Background
Major amputations are indicated for advanced tumors when limb-preservation techniques have been exhausted. Radical surgery can result in significant palliation and possible cure.
Methods
We identified 40 patients who underwent forequarter (FQ) or hindquarter (HQ) amputations between May 2000 and January 2011. Patient demographics, tumor-related factors, and outcomes were reviewed.
Results
There were 30 FQ and 10 HQ amputations. The most common diagnoses were sarcoma (55%) and squamous cell carcinoma (25%). Patients presented with primary tumors (35%), regional recurrence (57.5%), or unresectable limb metastatic disease (7.5%). Presenting symptoms included fungating wounds (35%), intractable pain (78%), and limb dysfunction (65%). Operations were performed with curative intent (10%), curative/palliative intent (70%), or palliation alone (20%). Wound complications occurred in 35%. Pain was improved in 78% of patients following surgery.
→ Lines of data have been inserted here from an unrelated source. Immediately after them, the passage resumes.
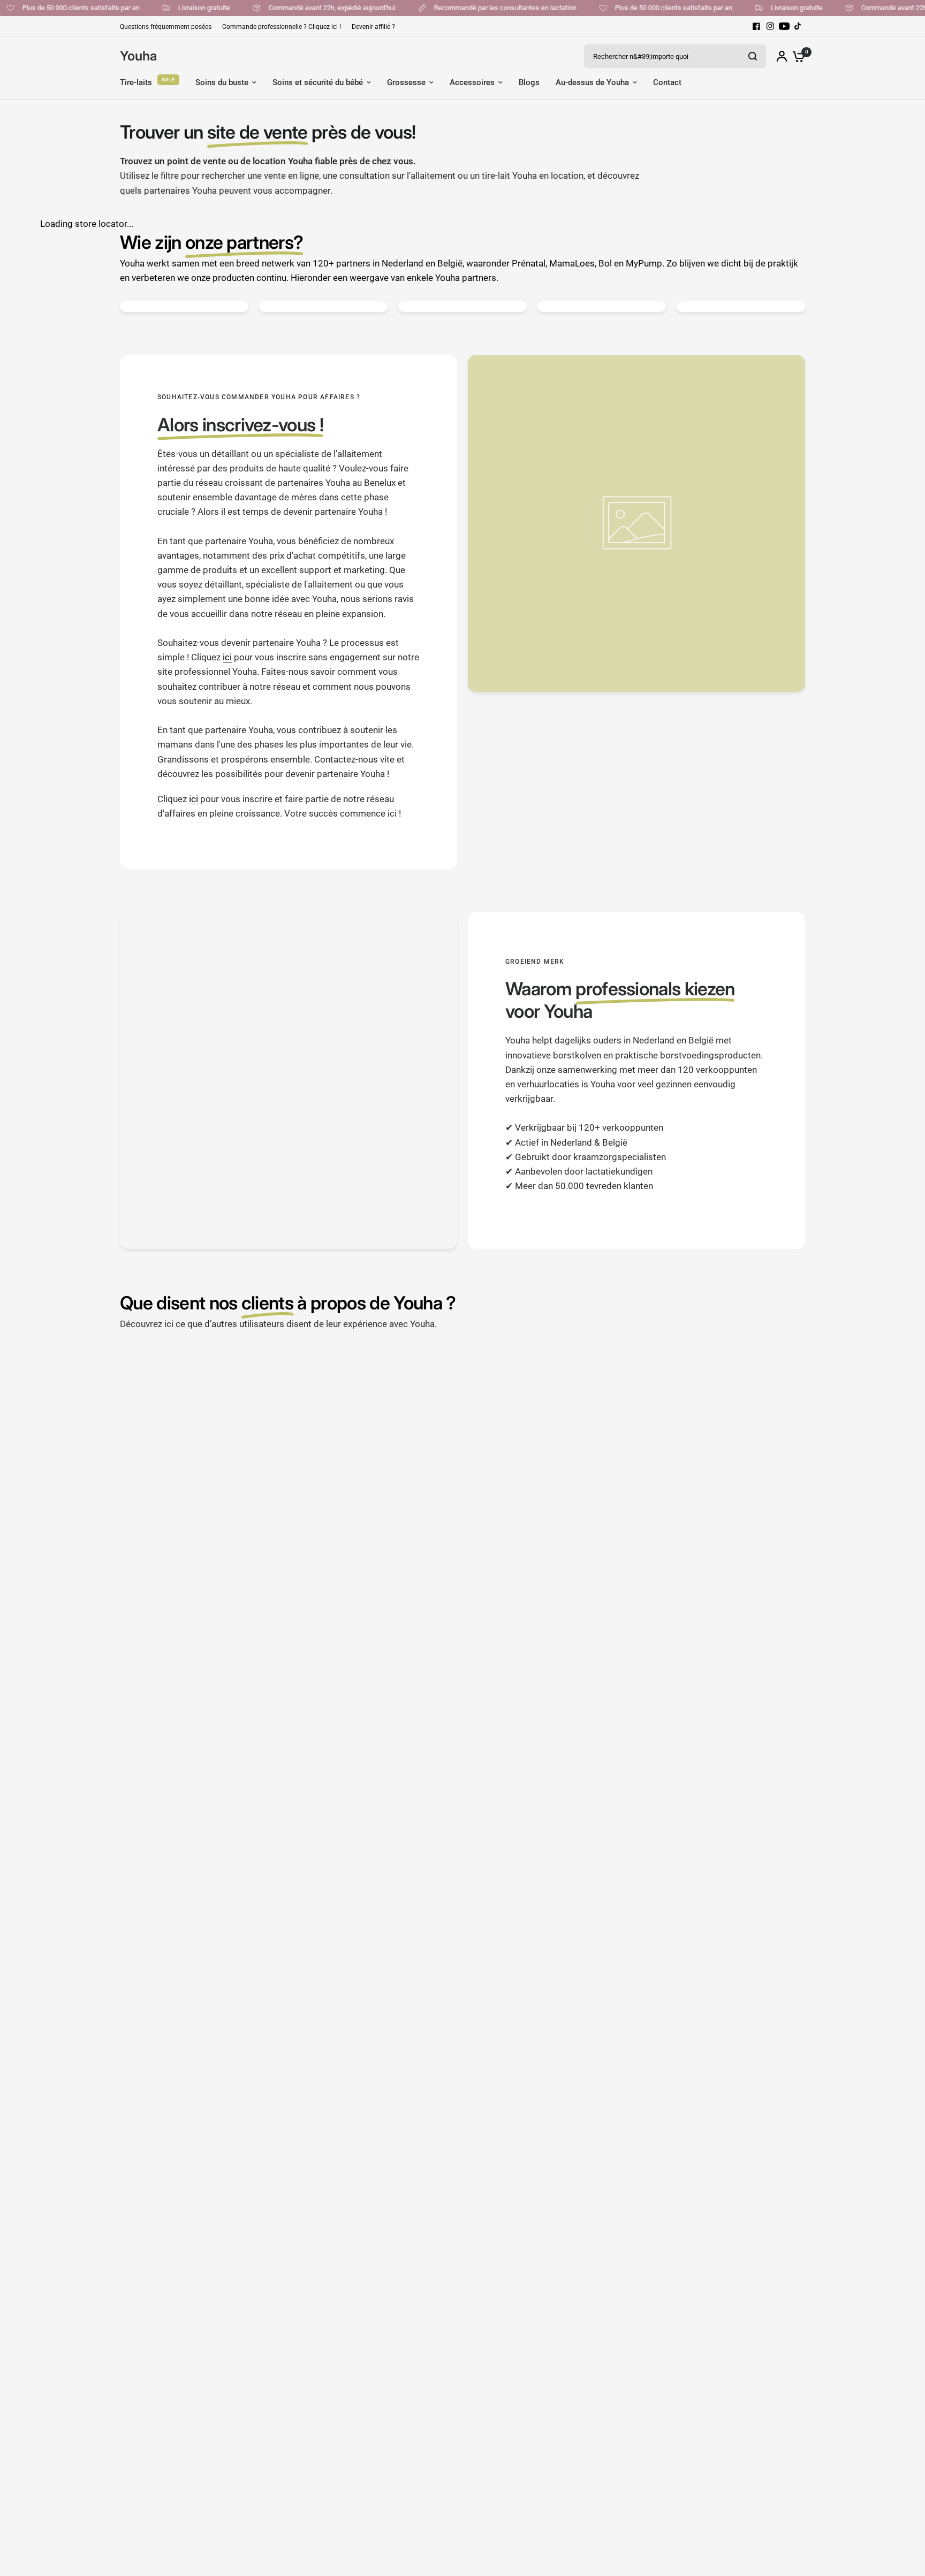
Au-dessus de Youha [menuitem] (592, 82)
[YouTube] (784, 26)
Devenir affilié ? (373, 27)
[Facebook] (756, 26)
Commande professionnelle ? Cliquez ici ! (281, 27)
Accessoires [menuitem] (472, 82)
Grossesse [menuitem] (406, 82)
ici (227, 657)
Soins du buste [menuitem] (221, 82)
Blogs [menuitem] (529, 82)
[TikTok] (798, 26)
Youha (138, 56)
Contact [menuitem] (667, 82)
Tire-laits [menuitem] (136, 82)
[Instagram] (770, 26)
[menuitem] (168, 27)
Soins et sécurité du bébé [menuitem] (317, 82)
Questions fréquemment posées (165, 27)
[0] (796, 56)
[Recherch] (752, 56)
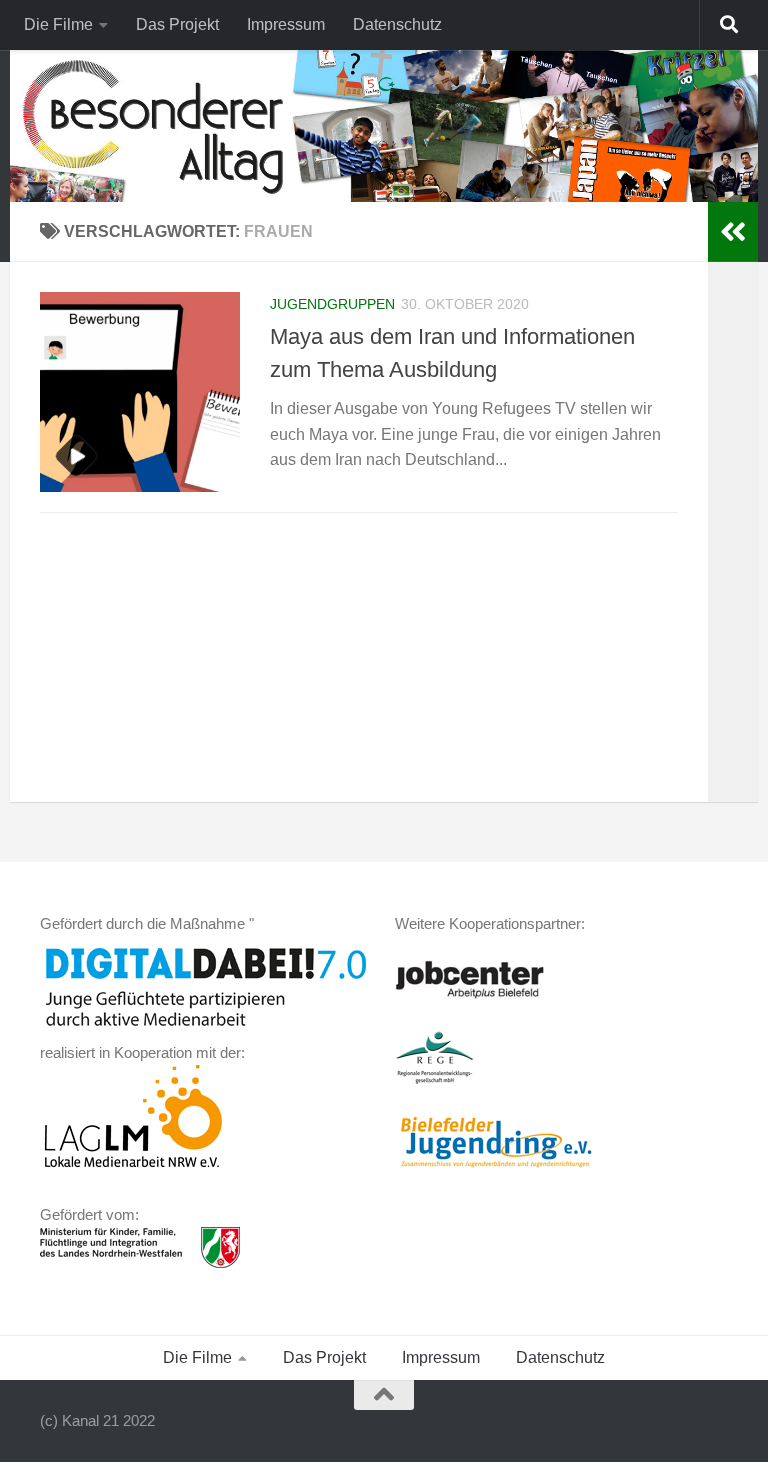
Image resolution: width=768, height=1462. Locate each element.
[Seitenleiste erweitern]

Despite a 91% negative margin rate, 79% of patients recurred either locally or distantly. Median overall survival was 10.9, 13.2, and 3.4 months in the curative, curative/palliative, and palliative groups, respectively.
Conclusions
In the absence of conservative options, major amputations are indicated for the management of advanced tumors. These operations can be performed safely, resulting in effective palliation of debilitating symptoms. While recurrence rates remain high, some patients can achieve prolonged survival.